In one embodiment, imaging member 12 comprises a thin reimageable
surface layer 20 formed over a structural mounting layer (for
example metal, ceramic, plastic, etc.), which together forms a
rewriteable printing blanket. Additional structural layers, such as
an intermediate layer (not shown) below reimageable surface layer
20 may be electrically insulating (or conducting), thermally
insulating (or conducting), have variable compressibility and
durometer, and so forth. In one embodiment, an intermediate layer
is composed of closed cell polymer foam sheets and woven mesh
layers (for example, cotton) laminated together with very thin
layers of adhesive. Typically, blankets are optimized in terms of
compressibility and durometer using a 3-4 ply layer system that is
between 1-3 mm thick with reimageable surface layer 20 designed to
have optimized texture, toughness, and surface energy
properties.
Reimageable surface layer 20 may take the form of a stand-alone
drum or web, or a flat blanket wrapped around a cylinder core. In
another embodiment the reimageable surface layer 20 is a continuous
elastic sleeve placed over a cylinder core. Flat plate, belt, and
web arrangements (which may or may not be supported by an
underlying drum configuration) are also within the scope of the
present disclosure. For the purposes of the following discussion,
it will be assumed that reimageable surface layer 20 is carried by
a cylinder core, although it will be understood that many different
arrangements, as discussed above, are contemplated by the present
disclosure.
Reimageable surface layer 20 should have a weak adhesion force to
the ink at the interface, yet sufficiently good wetting properties
with the ink, to promote uniform (free of pinholes, beads or other
defects) inking of the reimageable surface and to promote the
subsequent forward transfer lift-off of the ink onto the substrate.

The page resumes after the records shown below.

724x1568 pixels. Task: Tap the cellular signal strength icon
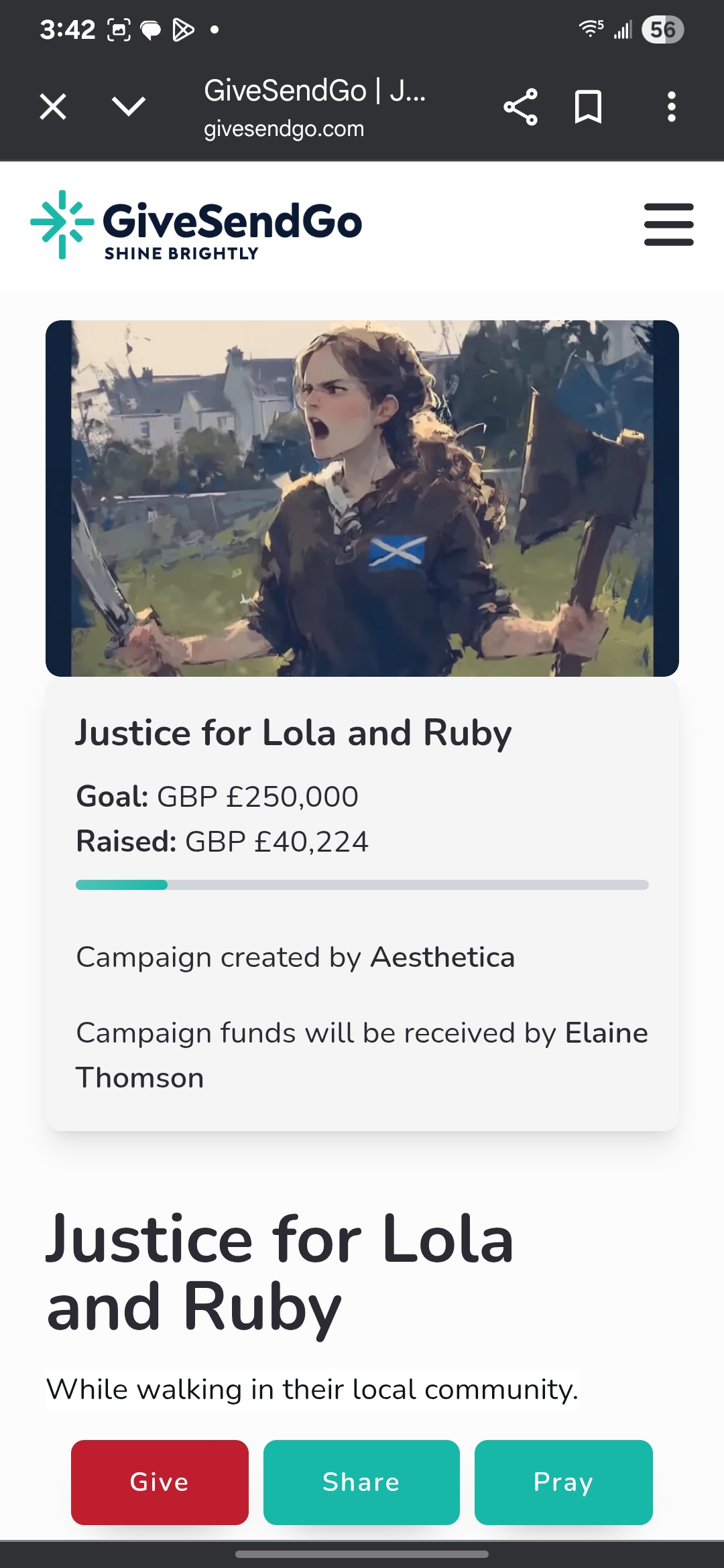pos(623,29)
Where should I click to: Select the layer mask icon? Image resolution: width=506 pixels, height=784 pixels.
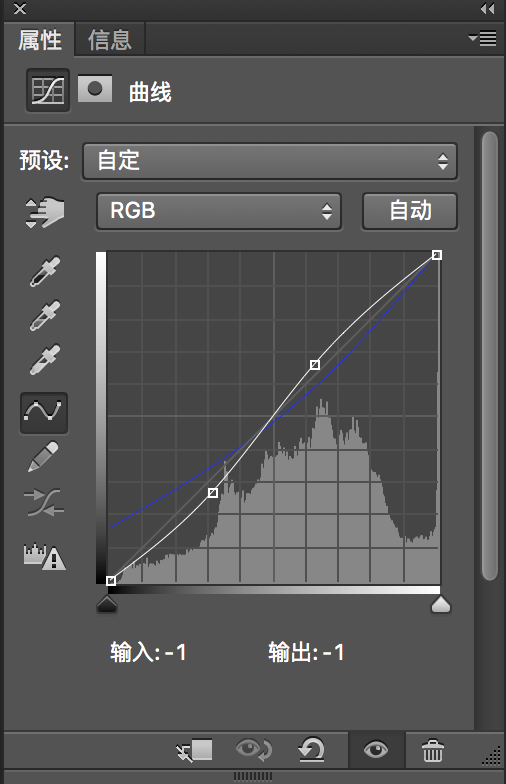click(95, 89)
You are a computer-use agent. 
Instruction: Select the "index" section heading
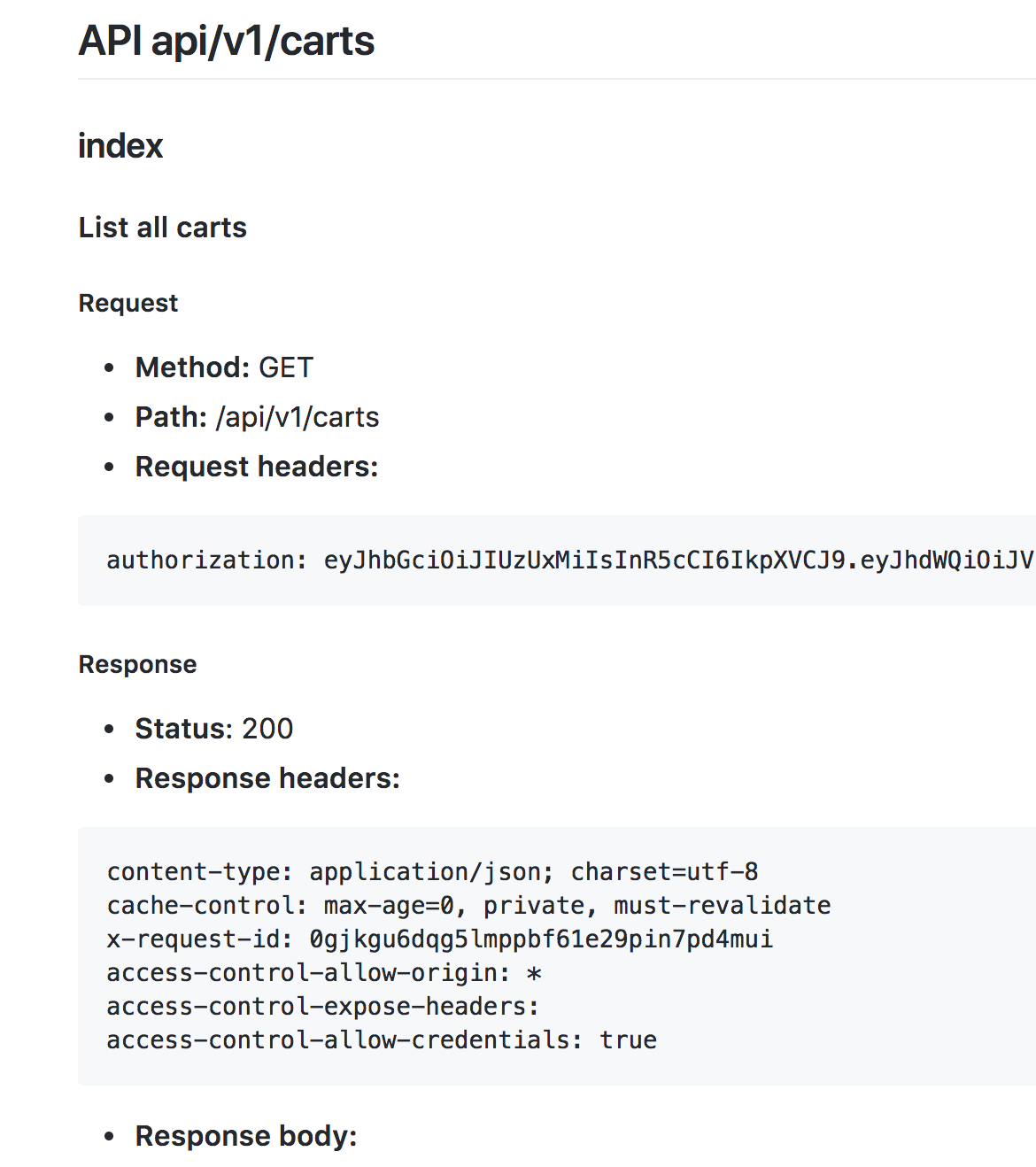(120, 146)
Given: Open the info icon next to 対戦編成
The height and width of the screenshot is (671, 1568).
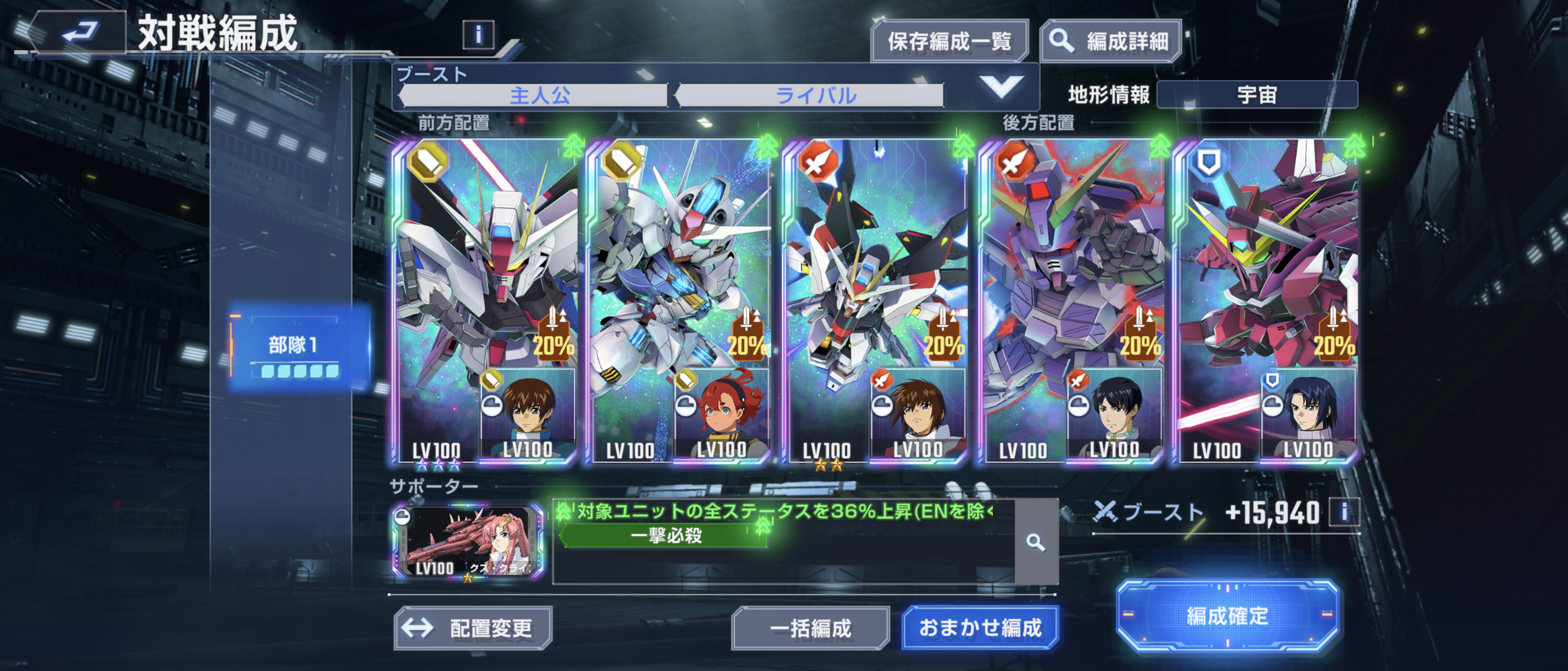Looking at the screenshot, I should tap(478, 34).
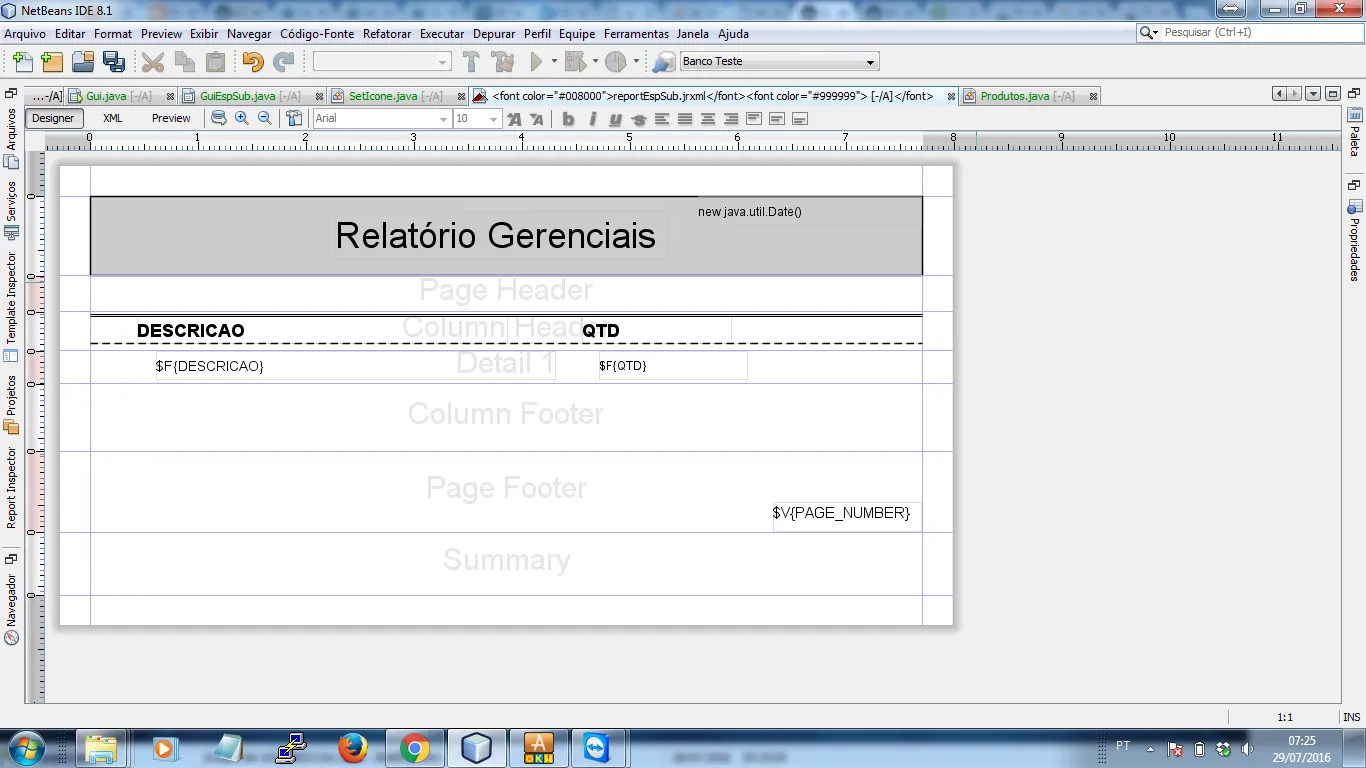Switch to the Produtos.java tab
Viewport: 1366px width, 768px height.
(x=1014, y=96)
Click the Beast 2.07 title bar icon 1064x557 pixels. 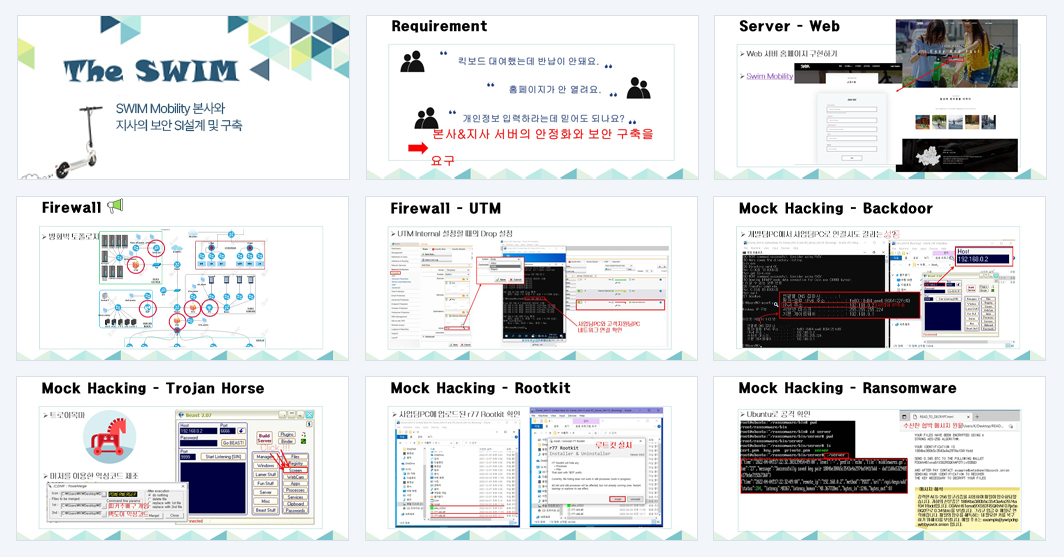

(Here the presence of oil incorporated into the plate may also aid
subsequent transfer.) Silicone is one material having this
property. Other materials providing this property may alternatively
be employed, such as certain blends of polyurethanes,
fluorocarbons, etc. In terms of providing adequate wetting of
dampening fluid, the silicone surface need not be attractive to the
fluid because wetting surfactants, such as silicone glycol
copolymers, may be added to the dampening fluid to allow the
dampening fluid to wet the silicone surface.
A photo-responsive photoreceptor 22 is charged by an appropriate
mechanism 24, such as a corona discharge device, to have a first
charge polarity. Charged photoreceptor 22 is then exposed, such as
by light from a laser or LED array source 26. In the case of a
laser, source 26 is both pulsed, such as by a controller (not
shown) and scanned, such as by a raster output scanner (ROS)
subsystem (not shown). In the case of an LED array or light bar,
the individual elements comprising the array are modulated to
produce the desired exposure pattern line-by-line. By way of
exposure, the scanned and pulse beam or pulsed linear array creates
a latent charge image on the surface of photoreceptor 22.
It is understood that for the purposes of this disclosure, the term
"light" is used to refer to wavelengths of electromagnetic
radiation for exposure of photoreceptor 22. As used herein, "light"
may be any of a wide range of wavelengths from the electromagnetic
spectrum, whether normally visible to the unaided human eye
(visible light), ultraviolet (UV) wavelengths, infrared (IR)
wavelengths, micro-wave wavelengths, and so on.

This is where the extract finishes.